[Exercise aim]:
All that is needed is the listing, given back exactly.

[Materials provided]:

=====

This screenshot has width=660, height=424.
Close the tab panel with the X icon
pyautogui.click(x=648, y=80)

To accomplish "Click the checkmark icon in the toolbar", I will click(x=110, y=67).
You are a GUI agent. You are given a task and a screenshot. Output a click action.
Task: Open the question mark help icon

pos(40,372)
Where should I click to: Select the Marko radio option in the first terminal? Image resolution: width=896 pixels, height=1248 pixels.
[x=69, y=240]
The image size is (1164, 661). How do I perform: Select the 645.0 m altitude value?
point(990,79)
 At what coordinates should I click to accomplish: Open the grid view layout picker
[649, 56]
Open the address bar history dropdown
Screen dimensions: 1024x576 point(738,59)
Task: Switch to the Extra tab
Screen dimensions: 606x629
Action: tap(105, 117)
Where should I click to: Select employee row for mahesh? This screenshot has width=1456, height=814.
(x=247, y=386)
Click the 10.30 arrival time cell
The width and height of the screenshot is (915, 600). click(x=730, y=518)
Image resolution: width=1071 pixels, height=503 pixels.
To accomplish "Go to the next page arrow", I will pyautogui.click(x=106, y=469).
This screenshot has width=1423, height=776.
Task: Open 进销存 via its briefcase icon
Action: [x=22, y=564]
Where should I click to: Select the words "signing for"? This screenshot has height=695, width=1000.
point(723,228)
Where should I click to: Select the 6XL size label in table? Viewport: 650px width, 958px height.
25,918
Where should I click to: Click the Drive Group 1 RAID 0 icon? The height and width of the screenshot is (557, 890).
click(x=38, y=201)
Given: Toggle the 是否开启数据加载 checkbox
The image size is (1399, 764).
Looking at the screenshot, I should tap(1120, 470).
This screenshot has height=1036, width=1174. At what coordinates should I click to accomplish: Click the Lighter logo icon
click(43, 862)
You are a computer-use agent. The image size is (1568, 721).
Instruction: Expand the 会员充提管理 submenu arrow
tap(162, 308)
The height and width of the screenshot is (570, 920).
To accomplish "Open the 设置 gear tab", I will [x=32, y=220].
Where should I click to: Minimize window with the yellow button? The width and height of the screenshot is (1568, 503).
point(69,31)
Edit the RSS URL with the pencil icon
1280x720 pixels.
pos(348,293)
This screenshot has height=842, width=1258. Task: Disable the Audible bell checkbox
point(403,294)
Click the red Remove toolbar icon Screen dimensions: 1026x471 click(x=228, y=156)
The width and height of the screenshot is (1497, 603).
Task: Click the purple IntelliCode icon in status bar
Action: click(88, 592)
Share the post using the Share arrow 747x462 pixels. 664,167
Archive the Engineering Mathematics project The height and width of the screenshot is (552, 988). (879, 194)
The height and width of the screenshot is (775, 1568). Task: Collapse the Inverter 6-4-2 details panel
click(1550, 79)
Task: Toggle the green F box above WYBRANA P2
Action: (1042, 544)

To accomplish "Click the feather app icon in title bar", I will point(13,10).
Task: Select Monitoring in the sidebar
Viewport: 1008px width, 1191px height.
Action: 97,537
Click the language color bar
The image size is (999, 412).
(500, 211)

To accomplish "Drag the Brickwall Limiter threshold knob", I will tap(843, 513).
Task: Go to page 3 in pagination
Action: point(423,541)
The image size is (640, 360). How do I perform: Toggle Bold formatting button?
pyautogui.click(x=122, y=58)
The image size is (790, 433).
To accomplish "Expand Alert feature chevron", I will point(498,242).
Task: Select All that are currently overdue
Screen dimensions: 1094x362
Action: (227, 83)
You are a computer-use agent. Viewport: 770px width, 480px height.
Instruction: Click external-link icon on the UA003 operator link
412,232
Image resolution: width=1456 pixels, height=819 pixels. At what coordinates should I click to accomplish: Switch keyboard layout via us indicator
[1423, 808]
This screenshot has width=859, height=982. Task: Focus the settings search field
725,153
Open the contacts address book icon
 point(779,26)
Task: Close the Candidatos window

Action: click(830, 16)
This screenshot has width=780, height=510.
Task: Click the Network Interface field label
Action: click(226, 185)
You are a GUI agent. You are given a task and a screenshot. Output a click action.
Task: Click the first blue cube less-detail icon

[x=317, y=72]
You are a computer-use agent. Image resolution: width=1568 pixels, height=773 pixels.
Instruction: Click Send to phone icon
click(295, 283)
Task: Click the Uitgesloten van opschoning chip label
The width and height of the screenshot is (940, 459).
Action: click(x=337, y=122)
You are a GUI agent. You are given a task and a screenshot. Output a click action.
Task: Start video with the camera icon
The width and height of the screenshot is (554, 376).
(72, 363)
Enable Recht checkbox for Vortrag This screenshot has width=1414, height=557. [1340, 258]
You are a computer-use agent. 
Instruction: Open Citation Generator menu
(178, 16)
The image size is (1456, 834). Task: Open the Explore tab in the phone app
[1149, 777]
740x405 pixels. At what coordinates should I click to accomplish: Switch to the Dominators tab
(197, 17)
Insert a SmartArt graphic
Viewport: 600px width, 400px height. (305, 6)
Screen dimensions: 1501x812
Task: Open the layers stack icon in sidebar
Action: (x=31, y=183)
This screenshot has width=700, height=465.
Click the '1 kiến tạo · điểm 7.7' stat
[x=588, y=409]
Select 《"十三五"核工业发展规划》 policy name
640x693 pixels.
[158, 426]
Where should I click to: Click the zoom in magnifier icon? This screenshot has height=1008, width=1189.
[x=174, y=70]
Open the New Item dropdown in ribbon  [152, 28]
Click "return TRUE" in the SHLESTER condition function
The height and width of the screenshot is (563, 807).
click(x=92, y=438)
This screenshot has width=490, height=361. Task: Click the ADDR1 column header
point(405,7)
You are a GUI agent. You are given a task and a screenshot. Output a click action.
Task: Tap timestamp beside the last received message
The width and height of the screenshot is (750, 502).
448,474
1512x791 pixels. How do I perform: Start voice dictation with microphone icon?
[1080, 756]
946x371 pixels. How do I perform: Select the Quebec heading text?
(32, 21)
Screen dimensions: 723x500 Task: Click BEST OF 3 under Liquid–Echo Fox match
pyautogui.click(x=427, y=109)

=====

[Solution below]:
This screenshot has width=660, height=424.
Close the tab panel with the X icon
pyautogui.click(x=648, y=80)

To accomplish "Click the checkmark icon in the toolbar", I will click(x=110, y=67).
You are a GUI agent. You are given a task and a screenshot. Output a click action.
Task: Open the question mark help icon

pos(40,372)
Where should I click to: Select the Marko radio option in the first terminal? Image resolution: width=896 pixels, height=1248 pixels.
[x=69, y=240]
The image size is (1164, 661). How do I perform: Select the 645.0 m altitude value?
point(990,79)
 At what coordinates should I click to accomplish: Open the grid view layout picker
[649, 56]
Open the address bar history dropdown
Screen dimensions: 1024x576 point(738,59)
Task: Switch to the Extra tab
Screen dimensions: 606x629
Action: tap(105, 117)
Where should I click to: Select employee row for mahesh? This screenshot has width=1456, height=814.
(x=247, y=386)
Click the 10.30 arrival time cell
The width and height of the screenshot is (915, 600). click(x=730, y=518)
Image resolution: width=1071 pixels, height=503 pixels.
To accomplish "Go to the next page arrow", I will pyautogui.click(x=106, y=469).
This screenshot has width=1423, height=776.
Task: Open 进销存 via its briefcase icon
Action: [x=22, y=564]
Where should I click to: Select the words "signing for"? This screenshot has height=695, width=1000.
point(723,228)
Where should I click to: Select the 6XL size label in table? Viewport: 650px width, 958px height.
25,918
Where should I click to: Click the Drive Group 1 RAID 0 icon? The height and width of the screenshot is (557, 890).
click(x=38, y=201)
Given: Toggle the 是否开启数据加载 checkbox
The image size is (1399, 764).
Looking at the screenshot, I should tap(1120, 470).
This screenshot has height=1036, width=1174. At what coordinates should I click to accomplish: Click the Lighter logo icon
click(43, 862)
You are a computer-use agent. The image size is (1568, 721).
Instruction: Expand the 会员充提管理 submenu arrow
tap(162, 308)
The height and width of the screenshot is (570, 920).
To accomplish "Open the 设置 gear tab", I will [x=32, y=220].
Where should I click to: Minimize window with the yellow button? The width and height of the screenshot is (1568, 503).
point(69,31)
Edit the RSS URL with the pencil icon
1280x720 pixels.
pos(348,293)
This screenshot has height=842, width=1258. Task: Disable the Audible bell checkbox
point(403,294)
Click the red Remove toolbar icon Screen dimensions: 1026x471 click(x=228, y=156)
The width and height of the screenshot is (1497, 603).
Task: Click the purple IntelliCode icon in status bar
Action: click(88, 592)
Share the post using the Share arrow 747x462 pixels. 664,167
Archive the Engineering Mathematics project The height and width of the screenshot is (552, 988). (879, 194)
The height and width of the screenshot is (775, 1568). Task: Collapse the Inverter 6-4-2 details panel
click(1550, 79)
Task: Toggle the green F box above WYBRANA P2
Action: (1042, 544)

To accomplish "Click the feather app icon in title bar", I will point(13,10).
Task: Select Monitoring in the sidebar
Viewport: 1008px width, 1191px height.
Action: 97,537
Click the language color bar
The image size is (999, 412).
(500, 211)

To accomplish "Drag the Brickwall Limiter threshold knob", I will tap(843, 513).
Task: Go to page 3 in pagination
Action: point(423,541)
The image size is (640, 360). How do I perform: Toggle Bold formatting button?
pyautogui.click(x=122, y=58)
The image size is (790, 433).
To accomplish "Expand Alert feature chevron", I will point(498,242).
Task: Select All that are currently overdue
Screen dimensions: 1094x362
Action: (227, 83)
You are a computer-use agent. Viewport: 770px width, 480px height.
Instruction: Click external-link icon on the UA003 operator link
412,232
Image resolution: width=1456 pixels, height=819 pixels. At what coordinates should I click to accomplish: Switch keyboard layout via us indicator
[1423, 808]
This screenshot has width=859, height=982. Task: Focus the settings search field
725,153
Open the contacts address book icon
 point(779,26)
Task: Close the Candidatos window

Action: click(830, 16)
This screenshot has width=780, height=510.
Task: Click the Network Interface field label
Action: click(226, 185)
You are a GUI agent. You are given a task and a screenshot. Output a click action.
Task: Click the first blue cube less-detail icon

[x=317, y=72]
You are a computer-use agent. Image resolution: width=1568 pixels, height=773 pixels.
Instruction: Click Send to phone icon
click(295, 283)
Task: Click the Uitgesloten van opschoning chip label
The width and height of the screenshot is (940, 459).
Action: click(x=337, y=122)
You are a GUI agent. You are given a task and a screenshot. Output a click action.
Task: Start video with the camera icon
The width and height of the screenshot is (554, 376).
(72, 363)
Enable Recht checkbox for Vortrag This screenshot has width=1414, height=557. [1340, 258]
You are a computer-use agent. 
Instruction: Open Citation Generator menu
(178, 16)
The image size is (1456, 834). Task: Open the Explore tab in the phone app
[1149, 777]
740x405 pixels. At what coordinates should I click to accomplish: Switch to the Dominators tab
(197, 17)
Insert a SmartArt graphic
Viewport: 600px width, 400px height. (305, 6)
Screen dimensions: 1501x812
Task: Open the layers stack icon in sidebar
Action: (x=31, y=183)
This screenshot has width=700, height=465.
Click the '1 kiến tạo · điểm 7.7' stat
[x=588, y=409]
Select 《"十三五"核工业发展规划》 policy name
640x693 pixels.
[158, 426]
Where should I click to: Click the zoom in magnifier icon? This screenshot has height=1008, width=1189.
[x=174, y=70]
Open the New Item dropdown in ribbon  [152, 28]
Click "return TRUE" in the SHLESTER condition function
The height and width of the screenshot is (563, 807).
click(x=92, y=438)
This screenshot has width=490, height=361. Task: Click the ADDR1 column header
point(405,7)
You are a GUI agent. You are given a task and a screenshot. Output a click action.
Task: Tap timestamp beside the last received message
The width and height of the screenshot is (750, 502).
448,474
1512x791 pixels. How do I perform: Start voice dictation with microphone icon?
[1080, 756]
946x371 pixels. How do I perform: Select the Quebec heading text?
(32, 21)
Screen dimensions: 723x500 Task: Click BEST OF 3 under Liquid–Echo Fox match
pyautogui.click(x=427, y=109)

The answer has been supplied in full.